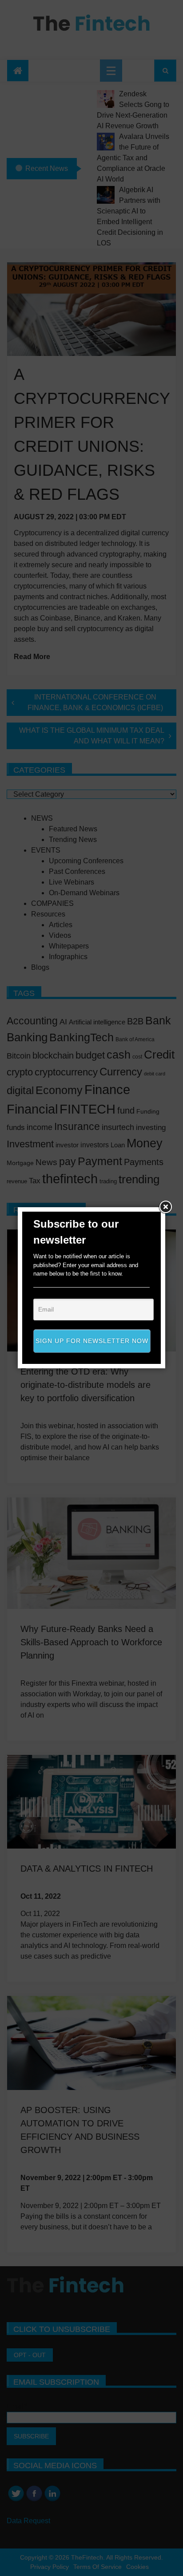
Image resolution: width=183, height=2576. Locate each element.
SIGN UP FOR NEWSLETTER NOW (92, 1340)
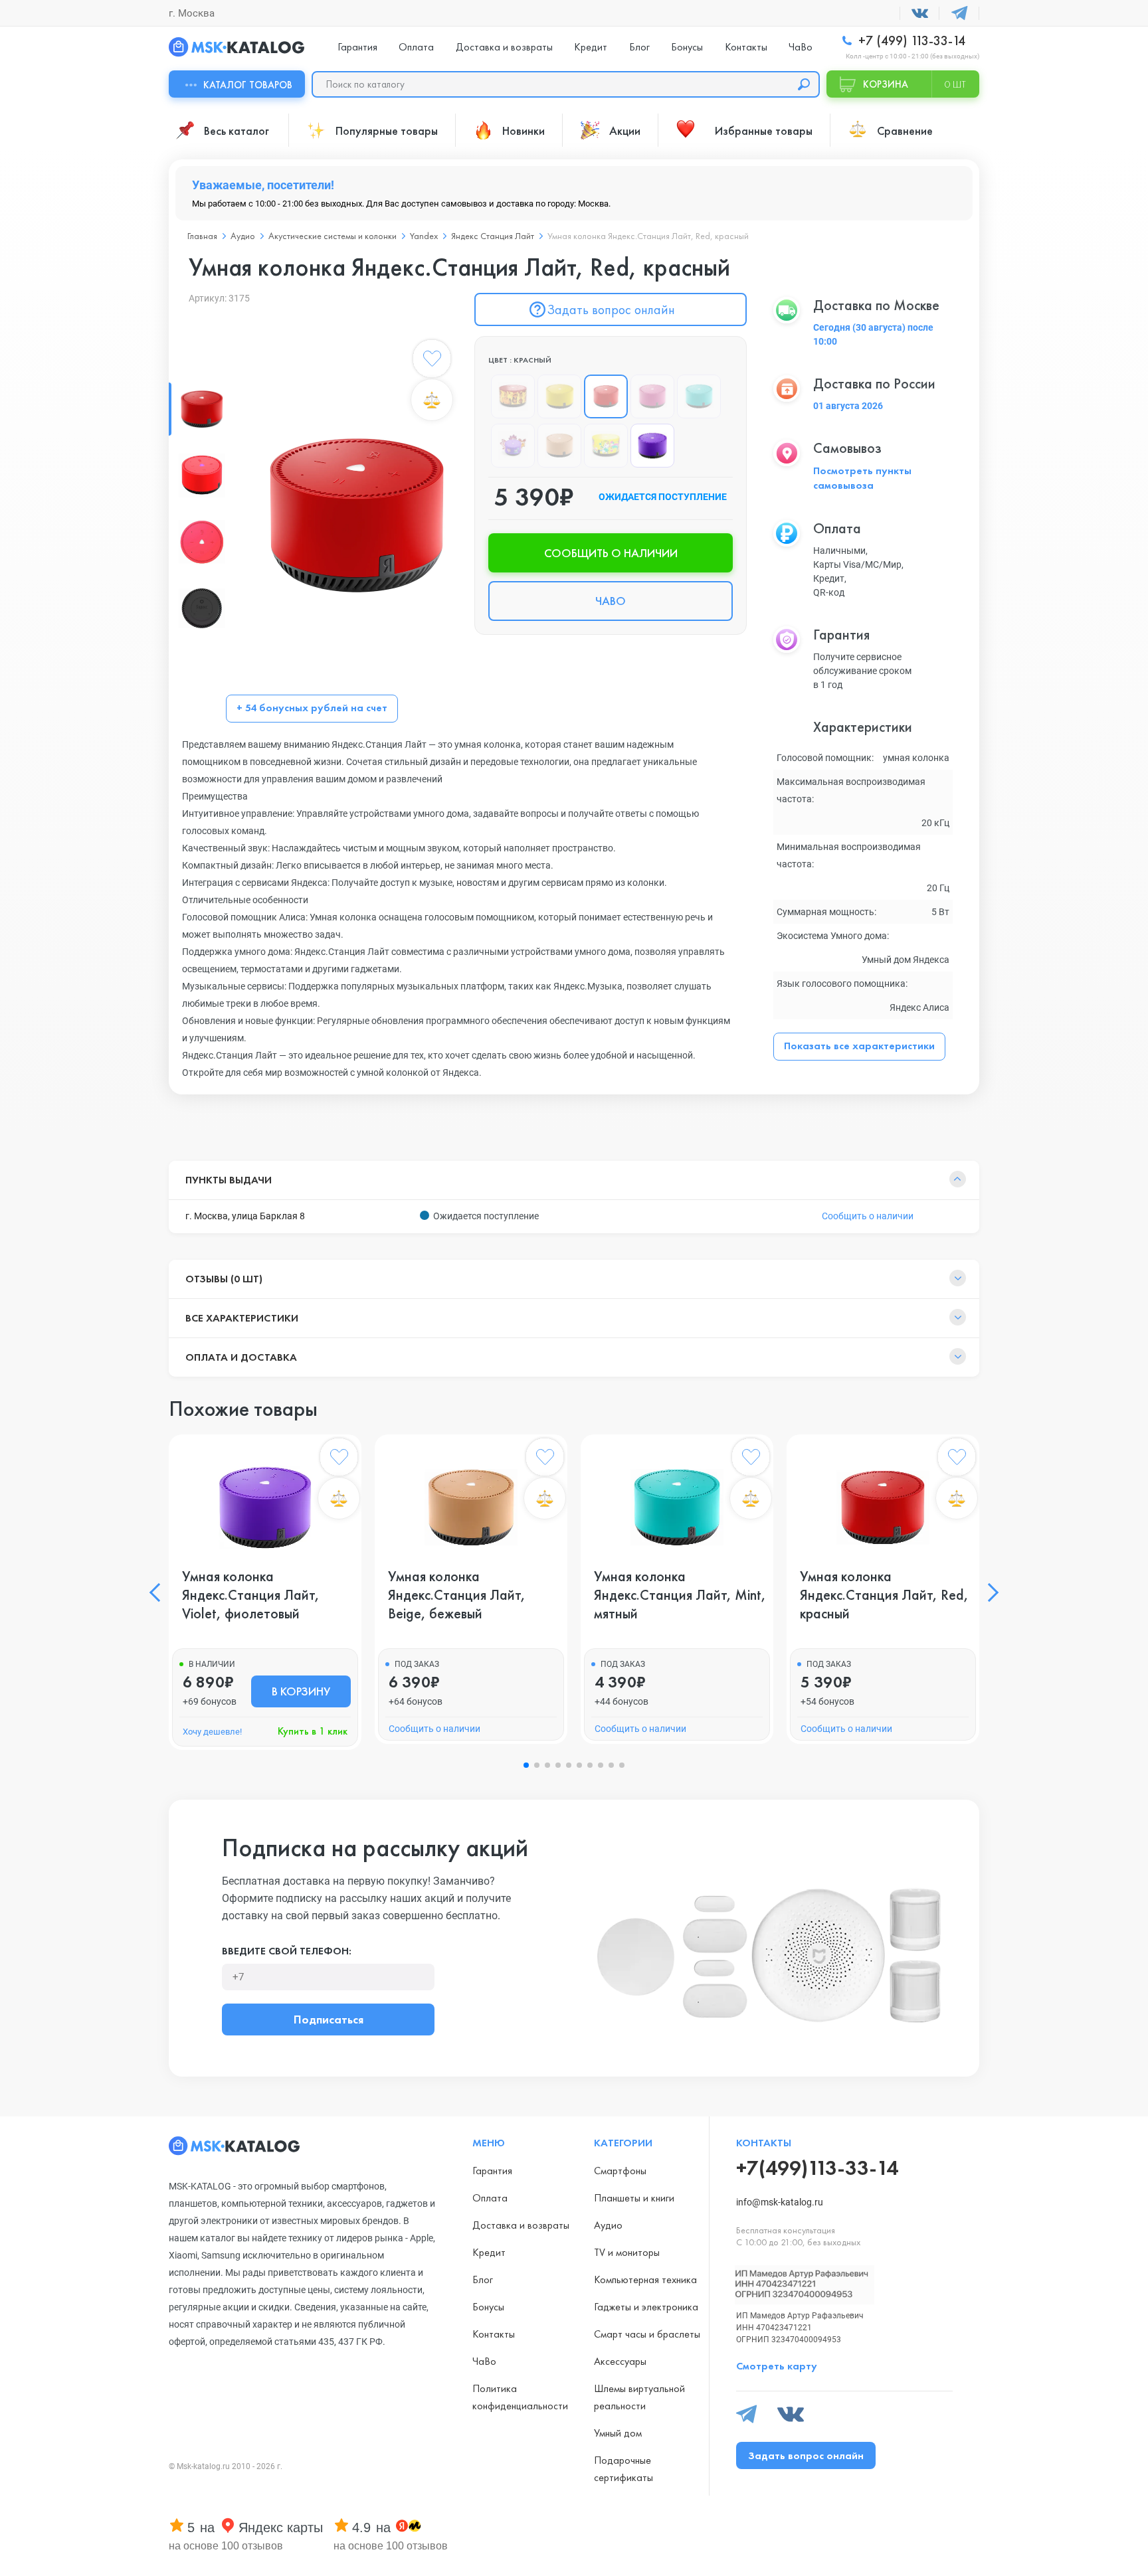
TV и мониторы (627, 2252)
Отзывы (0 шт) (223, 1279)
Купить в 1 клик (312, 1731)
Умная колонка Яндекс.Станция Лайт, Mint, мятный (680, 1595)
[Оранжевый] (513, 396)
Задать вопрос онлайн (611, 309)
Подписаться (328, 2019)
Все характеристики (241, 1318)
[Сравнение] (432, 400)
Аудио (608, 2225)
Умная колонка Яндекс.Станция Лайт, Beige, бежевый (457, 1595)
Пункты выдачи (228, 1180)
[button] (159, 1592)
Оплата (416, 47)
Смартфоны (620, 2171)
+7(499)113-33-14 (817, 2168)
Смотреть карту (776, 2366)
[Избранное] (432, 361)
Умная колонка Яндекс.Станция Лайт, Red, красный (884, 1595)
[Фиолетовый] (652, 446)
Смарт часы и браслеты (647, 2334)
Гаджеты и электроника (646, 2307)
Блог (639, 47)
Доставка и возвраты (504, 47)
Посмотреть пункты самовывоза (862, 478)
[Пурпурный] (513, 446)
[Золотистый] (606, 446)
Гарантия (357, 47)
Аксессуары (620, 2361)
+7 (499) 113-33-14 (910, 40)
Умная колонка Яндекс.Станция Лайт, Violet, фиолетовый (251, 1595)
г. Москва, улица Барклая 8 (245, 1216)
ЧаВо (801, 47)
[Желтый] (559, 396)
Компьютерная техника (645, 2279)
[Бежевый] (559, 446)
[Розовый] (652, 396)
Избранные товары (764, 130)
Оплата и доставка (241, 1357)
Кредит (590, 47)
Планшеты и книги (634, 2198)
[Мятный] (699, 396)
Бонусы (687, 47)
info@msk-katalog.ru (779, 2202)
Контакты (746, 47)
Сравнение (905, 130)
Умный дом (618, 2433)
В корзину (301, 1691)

What to work on - Transcribe exactly each line of the records from the start up to and including the one with "[Желтый] (559, 396)", and leave out every picture.

Solution -
Image resolution: width=183, height=2576. Locate each element.
SIGN UP FOR NEWSLETTER NOW (92, 1340)
TV и мониторы (627, 2252)
Отзывы (0 шт) (223, 1279)
Купить в 1 клик (312, 1731)
Умная колонка Яндекс.Станция Лайт, Mint, мятный (680, 1595)
[Оранжевый] (513, 396)
Задать вопрос онлайн (611, 309)
Подписаться (328, 2019)
Все характеристики (241, 1318)
[Сравнение] (432, 400)
Аудио (608, 2225)
Умная колонка Яндекс.Станция Лайт, Beige, бежевый (457, 1595)
Пункты выдачи (228, 1180)
[button] (159, 1592)
Оплата (416, 47)
Смартфоны (620, 2171)
+7(499)113-33-14 (817, 2168)
Смотреть карту (776, 2366)
[Избранное] (432, 361)
Умная колонка Яндекс.Станция Лайт, Red, красный (884, 1595)
[Фиолетовый] (652, 446)
Смарт часы и браслеты (647, 2334)
Гаджеты и электроника (646, 2307)
Блог (639, 47)
Доставка и возвраты (504, 47)
Посмотреть пункты самовывоза (862, 478)
[Пурпурный] (513, 446)
[Золотистый] (606, 446)
Гарантия (357, 47)
Аксессуары (620, 2361)
+7 (499) 113-33-14 (910, 40)
Умная колонка Яндекс.Станция Лайт, Violet, фиолетовый (251, 1595)
г. Москва, улица Барклая 8 (245, 1216)
ЧаВо (801, 47)
[Желтый] (559, 396)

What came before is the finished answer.